== What the exercise asks ==
In the entries below, the lines from the one with "How do I perform: Open" through the one with "Task: Select the Красные глаза (red eye) tool" are to be copied exactly; both ends count.

══ Provided data ══

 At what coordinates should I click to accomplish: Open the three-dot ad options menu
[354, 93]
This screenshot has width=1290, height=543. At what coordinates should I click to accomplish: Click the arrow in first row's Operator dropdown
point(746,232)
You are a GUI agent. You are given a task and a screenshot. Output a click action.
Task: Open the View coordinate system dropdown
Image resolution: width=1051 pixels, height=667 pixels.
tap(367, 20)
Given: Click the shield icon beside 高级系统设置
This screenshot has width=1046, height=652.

═══
══ Provided data ══

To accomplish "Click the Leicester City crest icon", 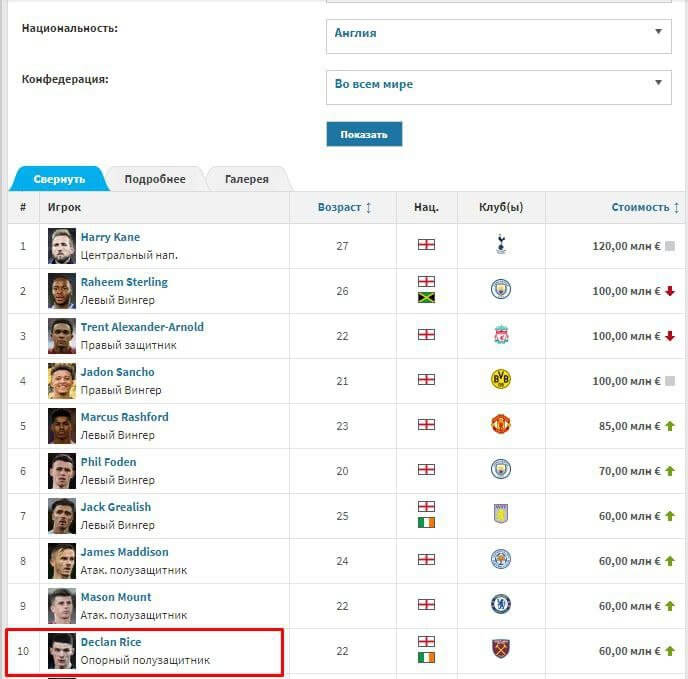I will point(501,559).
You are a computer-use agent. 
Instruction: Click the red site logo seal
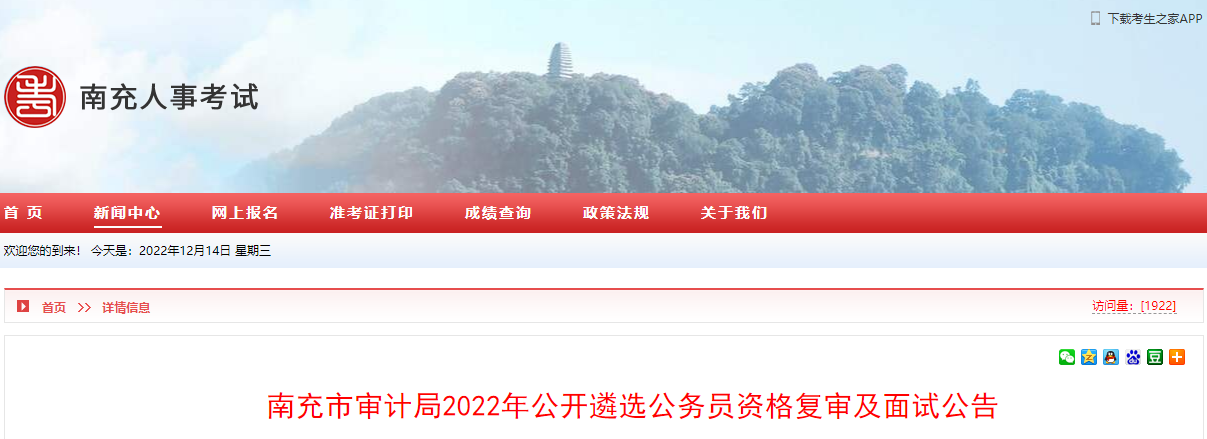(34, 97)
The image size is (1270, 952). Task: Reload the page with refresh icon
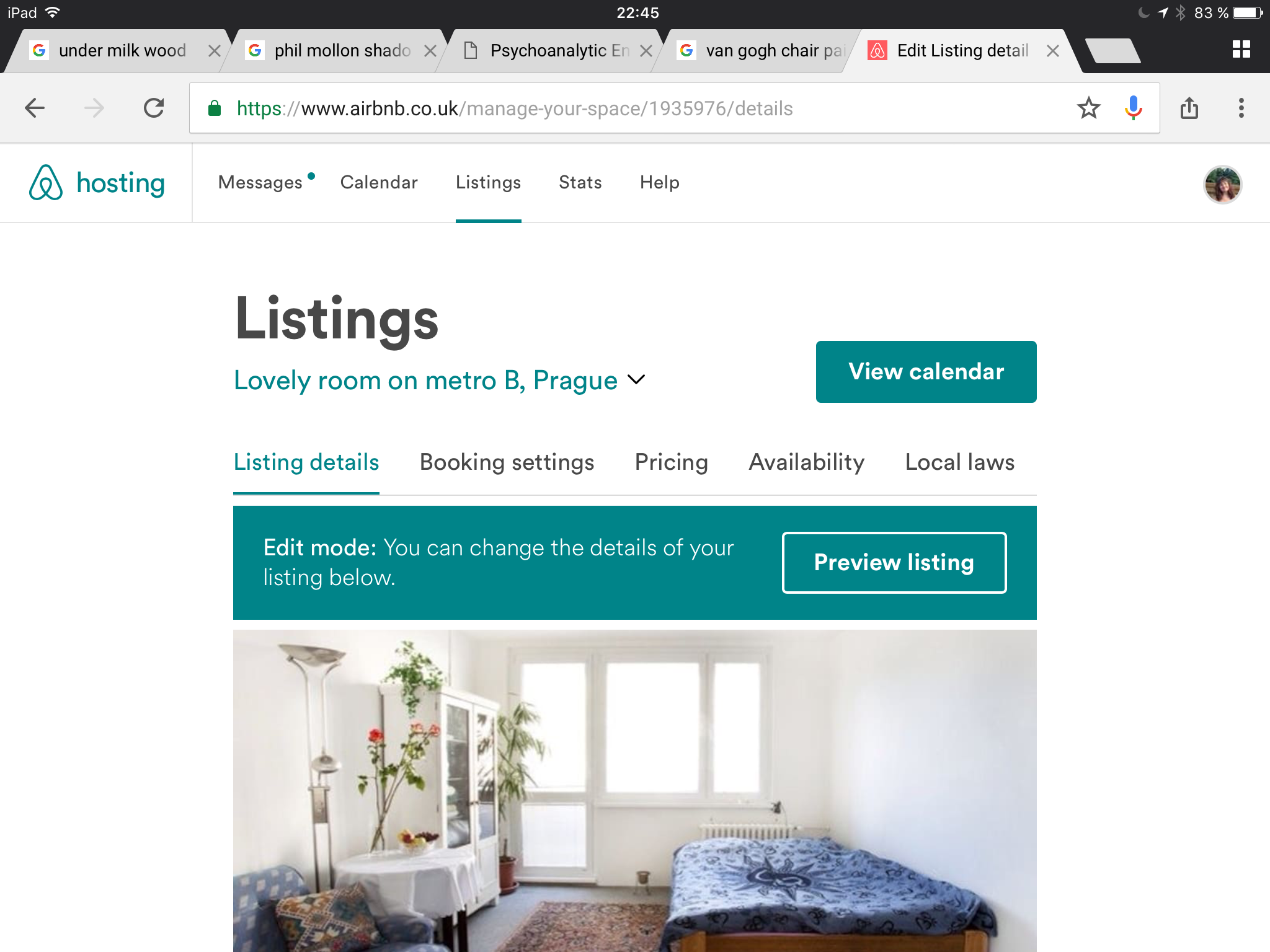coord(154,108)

═══
══ Provided data ══

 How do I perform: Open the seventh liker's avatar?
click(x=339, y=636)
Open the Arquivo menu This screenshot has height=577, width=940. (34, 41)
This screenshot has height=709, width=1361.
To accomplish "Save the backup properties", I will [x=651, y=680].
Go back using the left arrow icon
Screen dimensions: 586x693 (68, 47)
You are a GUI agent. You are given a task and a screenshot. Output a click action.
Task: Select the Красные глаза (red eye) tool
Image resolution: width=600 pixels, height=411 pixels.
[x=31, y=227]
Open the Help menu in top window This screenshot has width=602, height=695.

═══

== Response to the task ==
 How do I perform: Open the seventh liker's avatar?
click(x=339, y=636)
Open the Arquivo menu This screenshot has height=577, width=940. (34, 41)
This screenshot has height=709, width=1361.
To accomplish "Save the backup properties", I will [x=651, y=680].
Go back using the left arrow icon
Screen dimensions: 586x693 (68, 47)
You are a GUI agent. You are given a task and a screenshot. Output a click action.
Task: Select the Красные глаза (red eye) tool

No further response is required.